WHAT TO DO
Can you reproduce word for word the rows below, from the line containing "Where should I" through the end of the rows?

(Interface element rows)
★ ★ ★

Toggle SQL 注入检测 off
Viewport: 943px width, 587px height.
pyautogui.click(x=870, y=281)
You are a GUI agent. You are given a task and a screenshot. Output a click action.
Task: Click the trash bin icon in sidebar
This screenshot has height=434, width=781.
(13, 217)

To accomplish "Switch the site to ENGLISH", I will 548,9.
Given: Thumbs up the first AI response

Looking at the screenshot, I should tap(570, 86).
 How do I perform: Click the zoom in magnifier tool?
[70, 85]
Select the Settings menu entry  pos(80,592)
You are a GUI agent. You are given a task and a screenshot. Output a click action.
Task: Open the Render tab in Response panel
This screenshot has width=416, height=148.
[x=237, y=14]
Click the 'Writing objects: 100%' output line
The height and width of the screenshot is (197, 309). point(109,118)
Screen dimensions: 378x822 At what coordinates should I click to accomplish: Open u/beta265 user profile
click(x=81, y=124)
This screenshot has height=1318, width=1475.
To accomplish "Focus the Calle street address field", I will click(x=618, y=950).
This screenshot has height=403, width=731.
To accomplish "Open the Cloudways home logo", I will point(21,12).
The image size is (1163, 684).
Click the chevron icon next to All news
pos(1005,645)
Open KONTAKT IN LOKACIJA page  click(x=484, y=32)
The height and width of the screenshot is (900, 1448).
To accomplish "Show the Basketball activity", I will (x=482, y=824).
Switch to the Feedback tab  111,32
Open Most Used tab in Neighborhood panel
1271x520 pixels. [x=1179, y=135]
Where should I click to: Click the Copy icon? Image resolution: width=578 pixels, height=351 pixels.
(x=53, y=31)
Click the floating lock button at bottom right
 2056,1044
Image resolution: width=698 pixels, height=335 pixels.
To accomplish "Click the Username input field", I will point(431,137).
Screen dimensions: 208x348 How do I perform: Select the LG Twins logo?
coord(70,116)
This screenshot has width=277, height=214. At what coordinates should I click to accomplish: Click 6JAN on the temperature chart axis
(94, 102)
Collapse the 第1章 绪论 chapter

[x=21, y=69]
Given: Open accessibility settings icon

★ ★ ★

SOLVED PROBLEM
Where should I click to: Click the Copy icon? Image resolution: width=578 pixels, height=351 pixels.
(x=53, y=31)
Click the floating lock button at bottom right
 2056,1044
Image resolution: width=698 pixels, height=335 pixels.
To accomplish "Click the Username input field", I will point(431,137).
Screen dimensions: 208x348 How do I perform: Select the LG Twins logo?
coord(70,116)
This screenshot has width=277, height=214. At what coordinates should I click to accomplish: Click 6JAN on the temperature chart axis
(94, 102)
Collapse the 第1章 绪论 chapter

[x=21, y=69]
Given: Open accessibility settings icon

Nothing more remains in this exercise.